## Excerpt provided
A contract or contractual provision, if capable of segregation, which provides for the choice of foreign law, legal code or system to govern some or all of the disputes between the parties adjudicated by a court of law or by an arbitration panel arising from the contract mutually agreed upon  shall violate the public policy of this state and be void and unenforceable if the foreign law, legal code or system chosen includes or incorporates any substantive or procedural law, as applied to the dispute at issue, that would not grant the parties the same fundamental liberties, rights and privileges granted under the United States and Kansas constitutions, including, but not limited to, equal protection, due process, free exercise of religion, freedom of speech or press, and any right of privacy or marriage. (emphasis supplied).

Thus, according to the ban itself, it only applies when the contract or contractual provision calls for the application of foreign or religious law.  Established state practice makes clear that the only constitutional way that a mahr could ever be enforced is if it can be done using domestic, secular law.  Indeed, the parties in Soleimani specifically agreed that the law of Kansas applied to all disputes in the case.  The Court could simply have pointed this out, and thereby avoided any discussion of the religious law ban set forth in applicable Kansas law.  From a purely legal perspective, it had no purpose.

Yet the Court chose to engage the state ban. This is unsurprising, given that the ban was designed to ban sharī’a and the mahr originates with sharī’aOnce it had done so, it entered into the thickets of Islamic religious doctrine, where it proved fundamentally ill equipped to navigate.  Specifically, the Court pointed out that women cannot pronounce divorce under Islamic law in the manner that men can, and that men can do it on a summary basis.  The Court even found fit to cite to the infamous “triple divorce” wherein a man can permanently divorce his wife by orally pronouncing it three times.  The Court indicated that it was not clear that the mahr, which was part of the broader Islamic contract, could actually be segregated from these broader discriminatory rules.  Moreover, even if it could, then the court “would be put in the dilemma of fashioning a remedy under a contract that clearly emanates from a legal code that may be antithetical to Kansas law.”  Specifically, the court would have to “value” the wife from the standpoint of her beauty and virginity, among other factors, in a manner that would render her chattel, rather than a human being.

## Source material
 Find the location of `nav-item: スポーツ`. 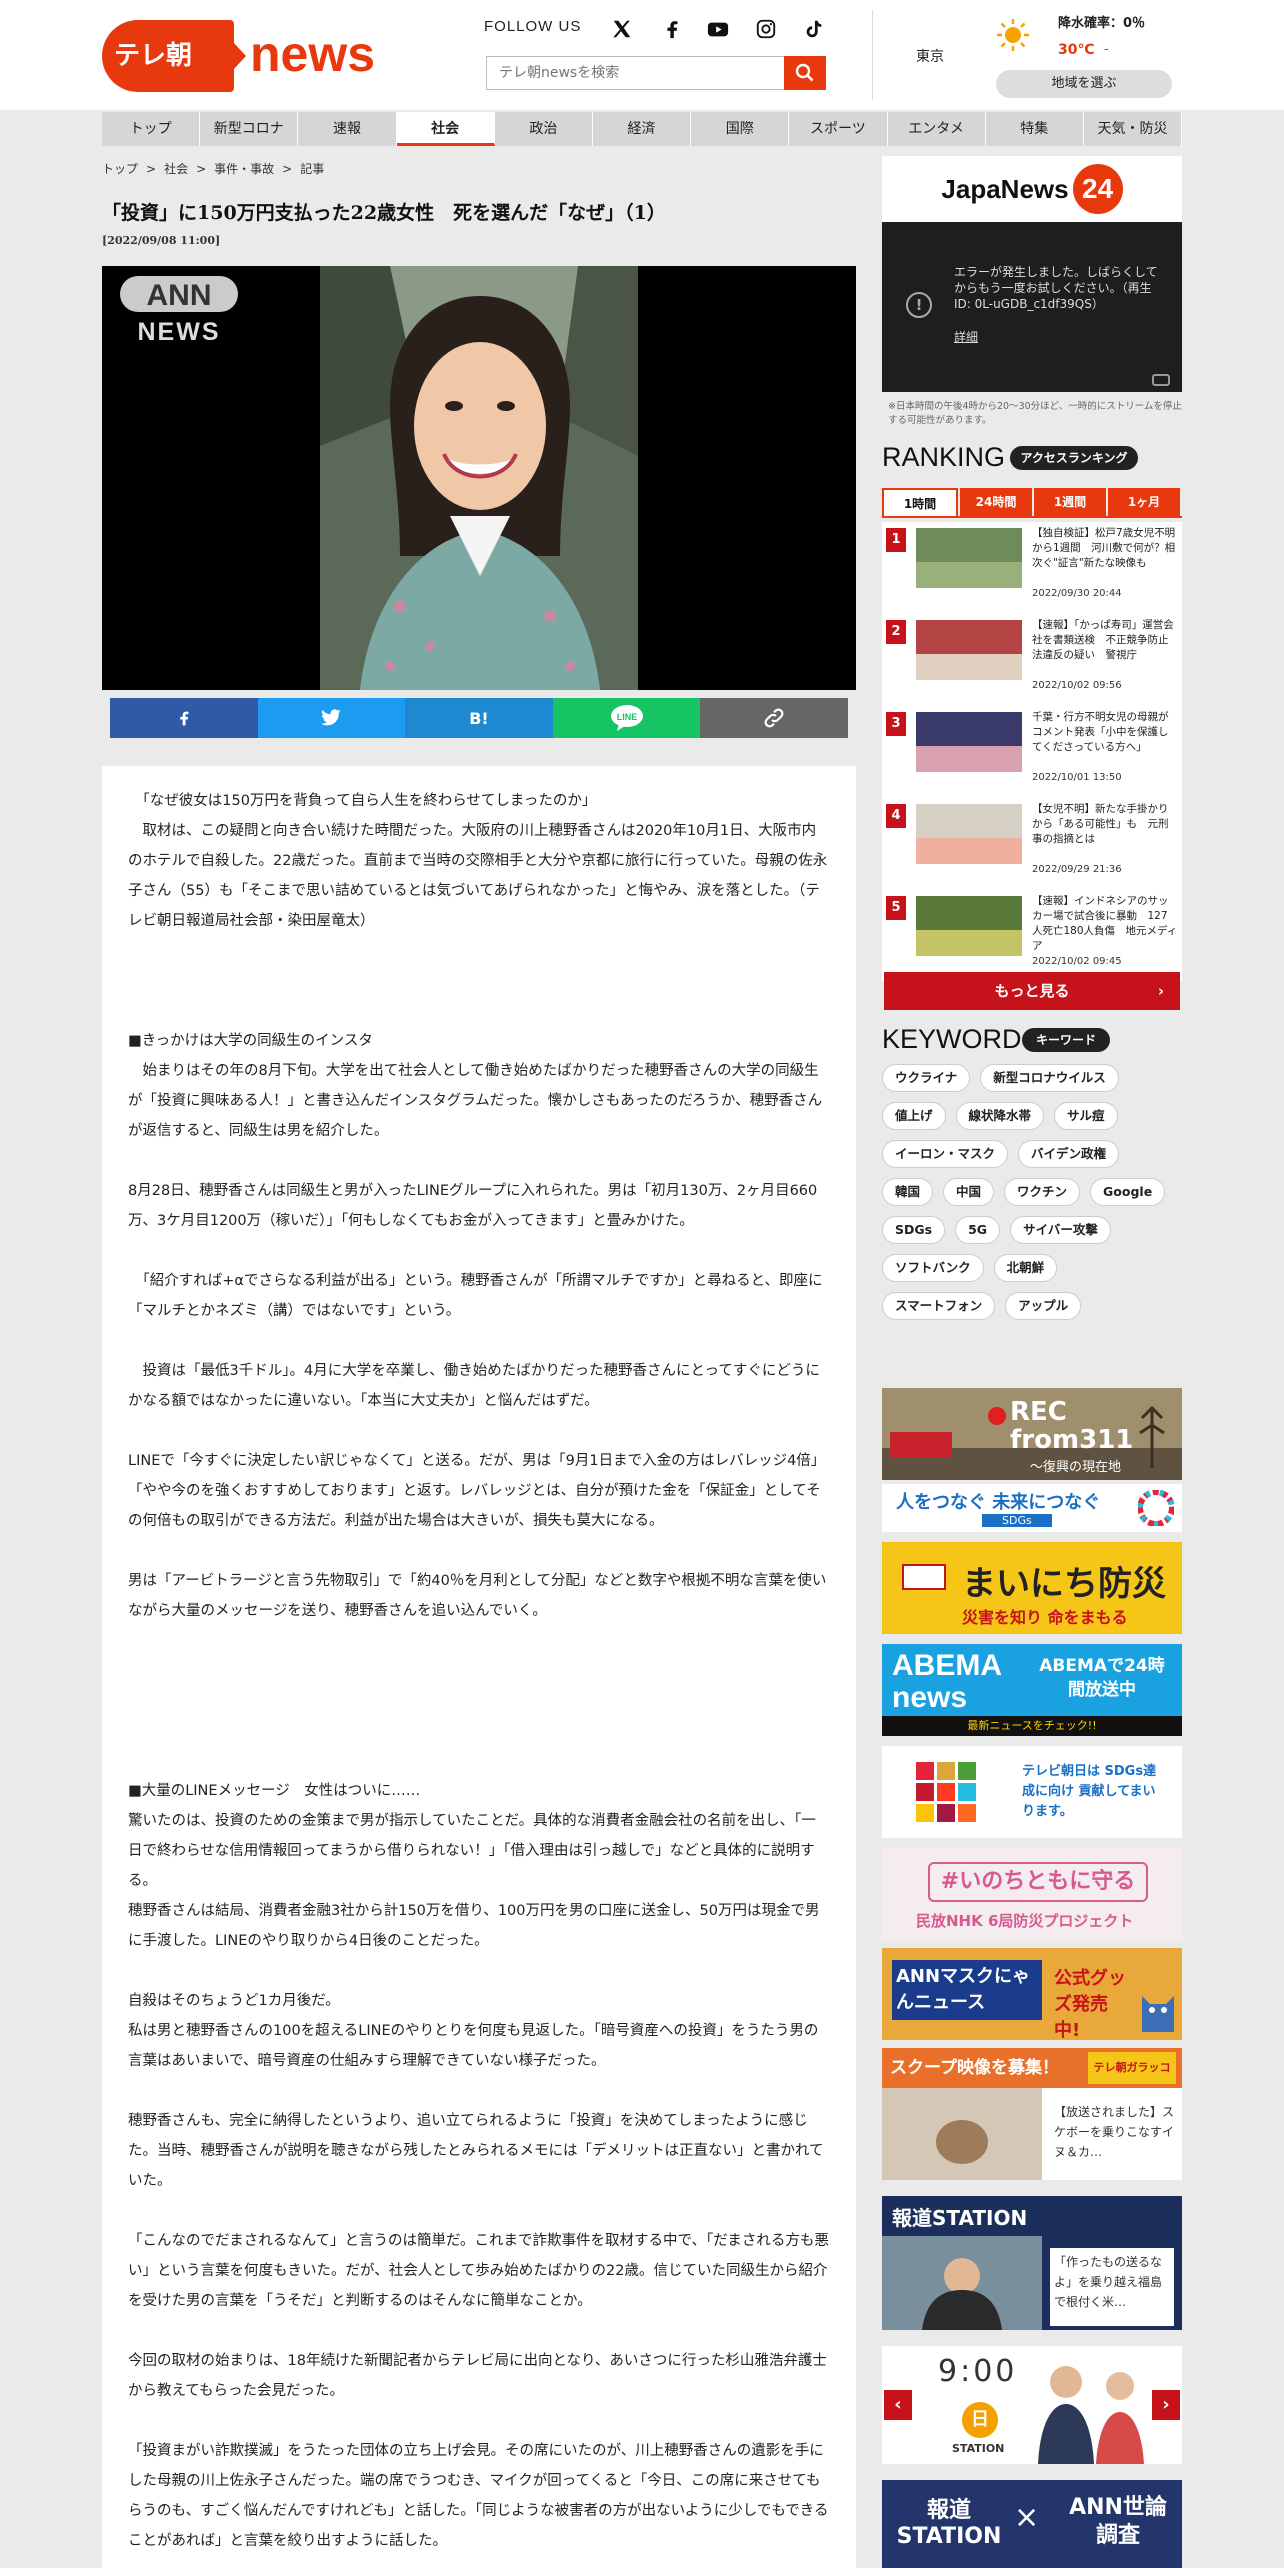

nav-item: スポーツ is located at coordinates (838, 129).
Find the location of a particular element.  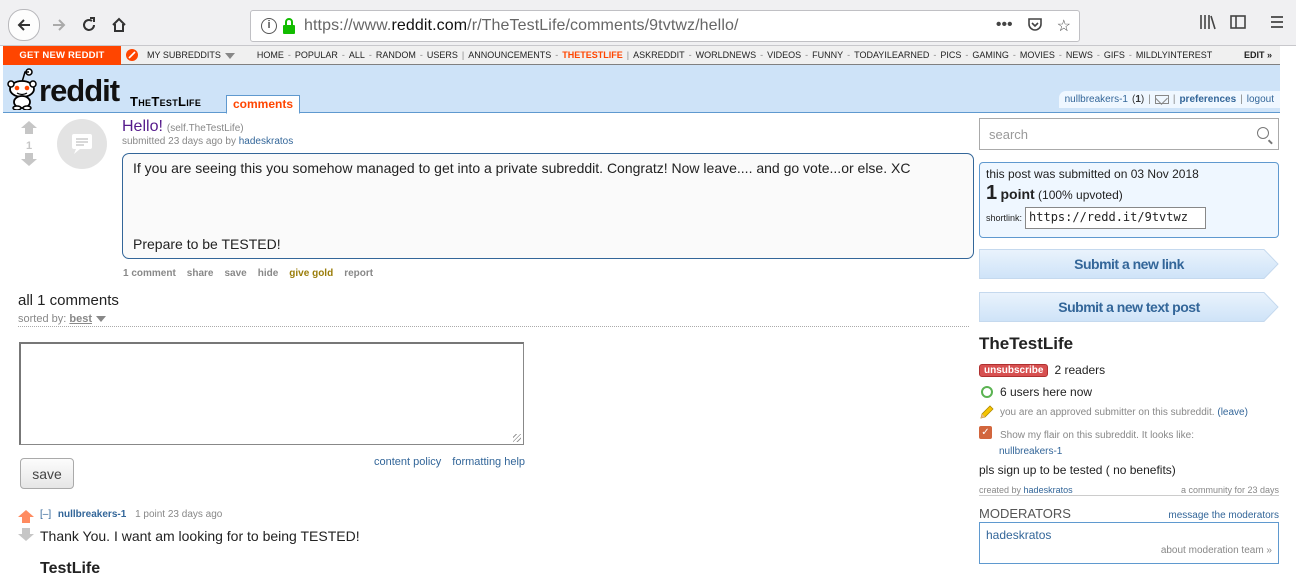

## Exercise details
Please rewrite the passage on the Kansas ban, everything from "Thus, according to" down to "had no purpose.", with "nonreligious" in place of "secular".

## Response to this exercise
Thus, according to the ban itself, it only applies when the contract or contractual provision calls for the application of foreign or religious law.  Established state practice makes clear that the only constitutional way that a mahr could ever be enforced is if it can be done using domestic, nonreligious law.  Indeed, the parties in Soleimani specifically agreed that the law of Kansas applied to all disputes in the case.  The Court could simply have pointed this out, and thereby avoided any discussion of the religious law ban set forth in applicable Kansas law.  From a purely legal perspective, it had no purpose.